Spark Streaming S3-SQS Connector

Mentor Details


Abhishek Dixit




Member Technical Staff

Project Description

Spark structured streaming is one of the most popular frameworks used to build streaming applications today. Among various supported data sources, it also supports reading files from cloud object stores like Amazon S3. However, continuously reading files from S3 buckets can prove to be costly due to expensive List API requests and added latency. Hence, we built a Spark Streaming S3-SQS connector which uses Amazon SQS to identify new files and avoids expensive List API requests on S3. This project covers key feature enhancements in the S3-SQS connector.

Key Objectives:
* Key feature improvements like support for SNS messages (bootstrap)
* Feature improvements to Make S3-SQS Connector Hadoop-3 compatible.
* Building a Test Framework for S3-SQS Connector

Necessary Requirements:
Prior Development Experience with any Objected Oriented Program Language (Java, Scala, etc)

Preferred Requirements:
* Knowledge / Development Experience with Scala
* Experience of writing Unit Test Frameworks in Java / Scala
* Basic knowledge of Spark / Spark Structured Streaming will be helpful.
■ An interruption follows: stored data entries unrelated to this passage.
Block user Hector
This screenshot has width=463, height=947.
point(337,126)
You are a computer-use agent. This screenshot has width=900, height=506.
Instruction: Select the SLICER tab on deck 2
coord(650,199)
The project will give hands-on experience of writing production-level code and understanding of key Amazon Cloud Offerings like S3 and SQS and insights into the working of Big Data and Streaming Systems. The project will also provide an opportunity to contribute to Apache Bahir, the principal repository for external connectors for Apache Spark.

Programming Languages


Project Pre-requisites

Prior Development Experience with any Objected Oriented Program Language (Java, Scala, etc)

Project Duration (in Months)

1 month

Number of openings


Project Difficulty


Additional Information

Proposal requirements

Please share Github links of your existing projects.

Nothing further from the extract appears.